▶ AIM OF THE EXERCISE: Check every line of the data below for the word "left". Copy the ones that have it.

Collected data
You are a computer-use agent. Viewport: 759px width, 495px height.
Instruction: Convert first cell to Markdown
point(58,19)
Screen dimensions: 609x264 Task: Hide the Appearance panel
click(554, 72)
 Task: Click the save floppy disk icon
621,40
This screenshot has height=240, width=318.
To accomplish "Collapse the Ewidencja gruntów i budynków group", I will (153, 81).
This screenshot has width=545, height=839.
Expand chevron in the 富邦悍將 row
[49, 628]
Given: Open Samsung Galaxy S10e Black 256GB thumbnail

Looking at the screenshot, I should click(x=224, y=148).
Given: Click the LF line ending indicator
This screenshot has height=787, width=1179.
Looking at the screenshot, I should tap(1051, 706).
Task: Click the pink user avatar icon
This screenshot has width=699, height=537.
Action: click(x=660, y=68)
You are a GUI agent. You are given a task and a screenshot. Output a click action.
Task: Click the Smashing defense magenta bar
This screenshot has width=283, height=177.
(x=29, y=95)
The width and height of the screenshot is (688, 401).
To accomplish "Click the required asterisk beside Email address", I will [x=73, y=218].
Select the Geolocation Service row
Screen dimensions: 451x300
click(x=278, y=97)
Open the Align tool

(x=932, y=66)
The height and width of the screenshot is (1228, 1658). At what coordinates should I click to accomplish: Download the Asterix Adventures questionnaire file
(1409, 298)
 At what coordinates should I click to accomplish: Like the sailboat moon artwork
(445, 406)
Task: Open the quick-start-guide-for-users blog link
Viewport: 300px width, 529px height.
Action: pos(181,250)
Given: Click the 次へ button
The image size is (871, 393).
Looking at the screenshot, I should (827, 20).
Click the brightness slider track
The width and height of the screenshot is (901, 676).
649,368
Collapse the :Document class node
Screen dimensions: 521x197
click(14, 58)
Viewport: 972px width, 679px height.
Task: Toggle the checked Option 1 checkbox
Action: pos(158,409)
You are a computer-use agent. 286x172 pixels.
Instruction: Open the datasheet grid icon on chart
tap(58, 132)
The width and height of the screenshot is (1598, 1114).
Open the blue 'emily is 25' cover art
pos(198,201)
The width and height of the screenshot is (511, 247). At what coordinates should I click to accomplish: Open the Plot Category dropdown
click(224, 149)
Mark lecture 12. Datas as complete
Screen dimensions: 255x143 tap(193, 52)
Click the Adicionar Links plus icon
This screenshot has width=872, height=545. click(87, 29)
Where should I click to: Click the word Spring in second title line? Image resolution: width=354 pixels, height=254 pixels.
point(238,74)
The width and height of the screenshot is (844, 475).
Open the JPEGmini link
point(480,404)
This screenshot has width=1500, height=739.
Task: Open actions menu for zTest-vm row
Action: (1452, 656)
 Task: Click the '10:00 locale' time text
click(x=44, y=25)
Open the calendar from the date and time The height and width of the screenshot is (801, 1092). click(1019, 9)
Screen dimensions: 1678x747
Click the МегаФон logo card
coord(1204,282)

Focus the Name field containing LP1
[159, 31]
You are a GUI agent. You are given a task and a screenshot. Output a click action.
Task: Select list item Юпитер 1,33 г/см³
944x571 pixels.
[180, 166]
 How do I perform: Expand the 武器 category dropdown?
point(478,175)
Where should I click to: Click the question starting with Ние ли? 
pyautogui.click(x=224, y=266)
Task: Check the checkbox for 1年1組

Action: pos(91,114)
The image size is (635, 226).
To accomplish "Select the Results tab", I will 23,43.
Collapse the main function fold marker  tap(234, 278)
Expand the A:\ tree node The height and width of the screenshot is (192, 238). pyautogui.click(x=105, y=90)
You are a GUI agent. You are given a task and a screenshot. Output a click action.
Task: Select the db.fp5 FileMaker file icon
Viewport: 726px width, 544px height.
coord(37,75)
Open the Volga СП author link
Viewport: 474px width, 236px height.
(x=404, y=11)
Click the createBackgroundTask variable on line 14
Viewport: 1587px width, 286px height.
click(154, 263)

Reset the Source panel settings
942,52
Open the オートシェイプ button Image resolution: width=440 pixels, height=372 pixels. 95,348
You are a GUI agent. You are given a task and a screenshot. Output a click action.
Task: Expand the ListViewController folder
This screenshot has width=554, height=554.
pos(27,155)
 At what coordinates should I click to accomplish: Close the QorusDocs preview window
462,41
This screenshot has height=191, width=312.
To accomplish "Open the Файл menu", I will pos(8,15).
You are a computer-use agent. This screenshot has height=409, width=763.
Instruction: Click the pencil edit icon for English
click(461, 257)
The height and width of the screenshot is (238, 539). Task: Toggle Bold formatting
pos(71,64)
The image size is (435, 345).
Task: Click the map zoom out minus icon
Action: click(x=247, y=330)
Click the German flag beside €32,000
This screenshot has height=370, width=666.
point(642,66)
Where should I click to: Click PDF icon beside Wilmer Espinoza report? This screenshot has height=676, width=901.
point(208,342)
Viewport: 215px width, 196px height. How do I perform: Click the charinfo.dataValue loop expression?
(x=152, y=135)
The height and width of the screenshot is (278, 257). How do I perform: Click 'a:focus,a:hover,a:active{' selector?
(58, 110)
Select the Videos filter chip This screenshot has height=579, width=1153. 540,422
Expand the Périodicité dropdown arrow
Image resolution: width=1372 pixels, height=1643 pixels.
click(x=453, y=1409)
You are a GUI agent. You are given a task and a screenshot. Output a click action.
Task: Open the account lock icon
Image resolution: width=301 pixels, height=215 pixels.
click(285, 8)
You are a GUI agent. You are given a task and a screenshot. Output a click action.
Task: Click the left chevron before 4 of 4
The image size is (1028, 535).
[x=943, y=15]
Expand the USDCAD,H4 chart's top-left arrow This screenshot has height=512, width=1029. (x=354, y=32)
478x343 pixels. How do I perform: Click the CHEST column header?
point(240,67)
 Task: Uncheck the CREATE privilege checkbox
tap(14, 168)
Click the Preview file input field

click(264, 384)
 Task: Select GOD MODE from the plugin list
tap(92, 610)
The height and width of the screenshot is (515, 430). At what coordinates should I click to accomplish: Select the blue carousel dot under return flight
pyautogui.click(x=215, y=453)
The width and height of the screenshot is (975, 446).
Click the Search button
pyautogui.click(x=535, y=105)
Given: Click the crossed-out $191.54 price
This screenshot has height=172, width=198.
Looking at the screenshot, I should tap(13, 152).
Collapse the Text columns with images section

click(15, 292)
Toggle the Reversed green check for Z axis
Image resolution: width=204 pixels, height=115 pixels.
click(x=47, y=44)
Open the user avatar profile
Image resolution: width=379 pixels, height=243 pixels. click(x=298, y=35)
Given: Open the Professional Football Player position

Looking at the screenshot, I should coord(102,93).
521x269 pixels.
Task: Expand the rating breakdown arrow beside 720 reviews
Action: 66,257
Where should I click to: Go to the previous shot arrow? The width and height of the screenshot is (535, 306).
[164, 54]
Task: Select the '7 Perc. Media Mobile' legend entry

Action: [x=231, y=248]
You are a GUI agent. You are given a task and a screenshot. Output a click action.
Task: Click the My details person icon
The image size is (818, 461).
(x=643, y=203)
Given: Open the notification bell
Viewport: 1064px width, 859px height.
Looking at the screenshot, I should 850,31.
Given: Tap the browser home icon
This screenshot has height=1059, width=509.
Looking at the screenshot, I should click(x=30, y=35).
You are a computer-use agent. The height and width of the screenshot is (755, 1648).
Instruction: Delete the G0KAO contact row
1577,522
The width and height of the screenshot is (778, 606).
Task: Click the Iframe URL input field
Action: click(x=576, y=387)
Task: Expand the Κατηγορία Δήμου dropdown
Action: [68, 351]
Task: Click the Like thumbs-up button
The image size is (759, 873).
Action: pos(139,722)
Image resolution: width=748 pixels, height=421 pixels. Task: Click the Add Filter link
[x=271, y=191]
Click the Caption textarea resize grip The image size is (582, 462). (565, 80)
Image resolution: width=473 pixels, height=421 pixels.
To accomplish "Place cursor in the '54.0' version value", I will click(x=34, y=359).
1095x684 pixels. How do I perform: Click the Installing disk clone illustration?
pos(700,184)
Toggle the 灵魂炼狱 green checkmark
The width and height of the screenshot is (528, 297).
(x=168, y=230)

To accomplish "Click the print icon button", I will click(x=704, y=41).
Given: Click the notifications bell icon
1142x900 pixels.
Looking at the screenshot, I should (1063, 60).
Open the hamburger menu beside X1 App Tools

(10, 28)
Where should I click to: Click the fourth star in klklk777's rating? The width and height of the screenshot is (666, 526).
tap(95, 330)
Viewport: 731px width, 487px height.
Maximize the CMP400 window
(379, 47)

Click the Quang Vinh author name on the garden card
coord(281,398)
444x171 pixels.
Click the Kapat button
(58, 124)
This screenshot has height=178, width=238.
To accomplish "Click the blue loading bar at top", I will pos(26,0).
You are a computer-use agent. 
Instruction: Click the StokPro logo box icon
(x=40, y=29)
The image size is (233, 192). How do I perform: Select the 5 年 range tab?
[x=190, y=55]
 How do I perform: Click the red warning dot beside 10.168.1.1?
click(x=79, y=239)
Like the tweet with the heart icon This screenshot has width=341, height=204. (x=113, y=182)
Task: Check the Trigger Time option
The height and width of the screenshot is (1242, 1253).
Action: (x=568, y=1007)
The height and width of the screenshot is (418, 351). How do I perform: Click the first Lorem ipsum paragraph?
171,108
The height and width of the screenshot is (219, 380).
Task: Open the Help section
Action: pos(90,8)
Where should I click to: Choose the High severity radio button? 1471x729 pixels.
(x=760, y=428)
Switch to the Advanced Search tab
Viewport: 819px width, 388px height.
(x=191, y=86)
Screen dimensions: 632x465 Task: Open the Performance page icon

▶ EXPECTED OUTPUT:
Task: Click the left chevron before 4 of 4
Expand the USDCAD,H4 chart's top-left arrow This screenshot has height=512, width=1029. (x=354, y=32)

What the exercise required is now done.